• [Exercise requirements]
For the data below, work out how many lines contain the word "will" and supply only that number.

^^^^^^^^

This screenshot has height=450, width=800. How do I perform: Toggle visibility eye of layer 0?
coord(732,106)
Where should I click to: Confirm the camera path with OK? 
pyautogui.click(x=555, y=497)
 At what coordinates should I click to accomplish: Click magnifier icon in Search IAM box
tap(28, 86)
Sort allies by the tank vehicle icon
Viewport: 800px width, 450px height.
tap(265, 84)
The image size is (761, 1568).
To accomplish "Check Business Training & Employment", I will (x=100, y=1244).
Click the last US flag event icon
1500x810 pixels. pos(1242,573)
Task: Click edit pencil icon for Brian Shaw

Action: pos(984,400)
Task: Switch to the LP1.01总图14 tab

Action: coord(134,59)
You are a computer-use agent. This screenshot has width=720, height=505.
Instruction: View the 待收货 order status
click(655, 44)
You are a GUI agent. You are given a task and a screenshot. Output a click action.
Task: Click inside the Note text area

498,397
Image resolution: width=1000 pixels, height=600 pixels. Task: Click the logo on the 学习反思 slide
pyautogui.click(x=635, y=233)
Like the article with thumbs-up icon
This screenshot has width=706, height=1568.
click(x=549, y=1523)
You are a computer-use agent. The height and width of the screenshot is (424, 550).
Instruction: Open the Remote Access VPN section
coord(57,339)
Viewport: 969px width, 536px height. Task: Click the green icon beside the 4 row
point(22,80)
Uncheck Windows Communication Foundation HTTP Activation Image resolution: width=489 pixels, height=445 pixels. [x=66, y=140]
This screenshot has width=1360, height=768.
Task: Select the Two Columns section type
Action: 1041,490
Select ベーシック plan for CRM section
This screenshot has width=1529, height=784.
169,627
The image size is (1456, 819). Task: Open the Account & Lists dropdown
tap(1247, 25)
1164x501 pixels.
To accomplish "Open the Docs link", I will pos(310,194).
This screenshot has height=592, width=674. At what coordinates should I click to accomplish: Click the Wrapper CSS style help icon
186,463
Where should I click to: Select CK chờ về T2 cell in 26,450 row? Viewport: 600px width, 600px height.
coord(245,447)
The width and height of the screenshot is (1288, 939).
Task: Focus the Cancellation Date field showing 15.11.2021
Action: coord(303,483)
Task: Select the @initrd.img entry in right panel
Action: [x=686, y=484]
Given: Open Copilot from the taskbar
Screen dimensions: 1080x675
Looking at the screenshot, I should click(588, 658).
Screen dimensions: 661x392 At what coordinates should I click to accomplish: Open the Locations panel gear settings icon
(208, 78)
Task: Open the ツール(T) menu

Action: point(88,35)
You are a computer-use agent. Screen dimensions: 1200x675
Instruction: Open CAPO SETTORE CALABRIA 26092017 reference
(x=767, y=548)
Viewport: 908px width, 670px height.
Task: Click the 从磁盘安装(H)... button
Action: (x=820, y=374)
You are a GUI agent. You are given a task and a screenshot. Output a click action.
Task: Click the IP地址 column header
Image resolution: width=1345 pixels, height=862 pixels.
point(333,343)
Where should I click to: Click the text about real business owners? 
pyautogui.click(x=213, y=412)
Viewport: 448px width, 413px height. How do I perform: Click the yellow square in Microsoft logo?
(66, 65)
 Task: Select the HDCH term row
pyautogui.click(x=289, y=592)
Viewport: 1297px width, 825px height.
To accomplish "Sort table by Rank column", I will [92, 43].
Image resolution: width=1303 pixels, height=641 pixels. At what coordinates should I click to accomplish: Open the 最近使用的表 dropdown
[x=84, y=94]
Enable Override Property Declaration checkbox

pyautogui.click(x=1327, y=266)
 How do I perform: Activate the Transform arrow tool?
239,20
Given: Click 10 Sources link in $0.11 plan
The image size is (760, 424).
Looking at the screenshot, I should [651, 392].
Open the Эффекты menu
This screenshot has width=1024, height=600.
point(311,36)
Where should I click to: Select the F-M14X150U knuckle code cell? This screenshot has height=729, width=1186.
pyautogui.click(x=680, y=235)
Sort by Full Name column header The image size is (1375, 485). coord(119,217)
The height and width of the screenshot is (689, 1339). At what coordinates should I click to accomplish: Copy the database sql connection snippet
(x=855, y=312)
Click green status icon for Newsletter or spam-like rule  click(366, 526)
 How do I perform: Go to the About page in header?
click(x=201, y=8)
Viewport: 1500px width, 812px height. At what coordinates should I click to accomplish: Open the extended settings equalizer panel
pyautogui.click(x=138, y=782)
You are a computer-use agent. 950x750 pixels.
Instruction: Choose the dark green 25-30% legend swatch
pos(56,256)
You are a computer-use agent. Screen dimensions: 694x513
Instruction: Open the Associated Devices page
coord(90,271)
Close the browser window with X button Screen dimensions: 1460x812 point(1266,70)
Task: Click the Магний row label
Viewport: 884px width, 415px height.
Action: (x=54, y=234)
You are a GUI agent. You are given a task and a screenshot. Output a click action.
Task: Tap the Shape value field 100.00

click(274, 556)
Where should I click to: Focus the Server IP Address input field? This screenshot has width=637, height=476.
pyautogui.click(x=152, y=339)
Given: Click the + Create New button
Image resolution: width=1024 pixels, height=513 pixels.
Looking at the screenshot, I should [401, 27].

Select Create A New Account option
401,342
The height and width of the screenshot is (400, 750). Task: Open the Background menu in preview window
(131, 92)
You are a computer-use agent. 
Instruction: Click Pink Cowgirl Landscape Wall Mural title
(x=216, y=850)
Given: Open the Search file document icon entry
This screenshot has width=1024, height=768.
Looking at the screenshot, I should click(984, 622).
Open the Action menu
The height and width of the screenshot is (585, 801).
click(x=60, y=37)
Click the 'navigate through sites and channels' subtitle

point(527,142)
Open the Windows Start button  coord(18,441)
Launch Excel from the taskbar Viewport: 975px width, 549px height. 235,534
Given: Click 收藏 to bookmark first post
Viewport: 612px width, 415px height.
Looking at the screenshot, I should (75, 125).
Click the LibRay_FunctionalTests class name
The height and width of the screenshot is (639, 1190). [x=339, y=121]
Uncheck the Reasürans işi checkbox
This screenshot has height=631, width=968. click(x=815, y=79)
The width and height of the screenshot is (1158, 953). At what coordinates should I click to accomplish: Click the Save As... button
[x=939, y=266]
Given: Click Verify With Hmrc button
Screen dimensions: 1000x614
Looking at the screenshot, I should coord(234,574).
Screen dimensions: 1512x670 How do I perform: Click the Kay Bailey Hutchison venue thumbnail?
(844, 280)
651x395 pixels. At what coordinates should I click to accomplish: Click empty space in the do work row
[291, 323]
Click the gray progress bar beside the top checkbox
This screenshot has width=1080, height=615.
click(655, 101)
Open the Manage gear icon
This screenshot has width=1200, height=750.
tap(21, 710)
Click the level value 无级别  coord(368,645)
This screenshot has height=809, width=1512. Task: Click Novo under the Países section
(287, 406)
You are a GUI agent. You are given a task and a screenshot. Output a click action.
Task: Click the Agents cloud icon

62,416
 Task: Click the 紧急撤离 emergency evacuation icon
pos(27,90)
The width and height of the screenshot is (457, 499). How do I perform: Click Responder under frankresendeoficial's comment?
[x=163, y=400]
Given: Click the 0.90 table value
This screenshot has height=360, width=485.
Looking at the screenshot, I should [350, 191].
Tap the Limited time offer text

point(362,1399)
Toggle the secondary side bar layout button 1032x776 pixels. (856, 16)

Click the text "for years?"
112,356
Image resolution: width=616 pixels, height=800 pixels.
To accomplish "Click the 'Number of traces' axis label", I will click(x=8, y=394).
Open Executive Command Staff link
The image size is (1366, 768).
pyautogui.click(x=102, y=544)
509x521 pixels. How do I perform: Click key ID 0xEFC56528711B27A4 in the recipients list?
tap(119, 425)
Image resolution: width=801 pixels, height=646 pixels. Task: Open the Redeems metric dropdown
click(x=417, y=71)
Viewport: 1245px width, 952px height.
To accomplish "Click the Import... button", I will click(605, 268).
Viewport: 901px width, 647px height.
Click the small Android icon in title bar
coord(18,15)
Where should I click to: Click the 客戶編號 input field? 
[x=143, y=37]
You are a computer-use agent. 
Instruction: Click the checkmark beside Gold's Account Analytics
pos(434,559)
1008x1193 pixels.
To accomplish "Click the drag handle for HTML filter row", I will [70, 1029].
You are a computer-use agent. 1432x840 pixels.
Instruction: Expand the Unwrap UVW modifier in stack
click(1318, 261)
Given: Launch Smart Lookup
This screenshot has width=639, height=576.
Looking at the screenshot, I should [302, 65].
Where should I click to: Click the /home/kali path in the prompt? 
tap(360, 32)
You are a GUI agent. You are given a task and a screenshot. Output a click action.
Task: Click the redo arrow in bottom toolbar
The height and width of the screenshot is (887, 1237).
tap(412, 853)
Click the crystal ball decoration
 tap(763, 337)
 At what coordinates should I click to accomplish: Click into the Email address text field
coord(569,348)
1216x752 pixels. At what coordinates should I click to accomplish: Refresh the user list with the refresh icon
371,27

^^^^^^^^

• [Completed exercise]
6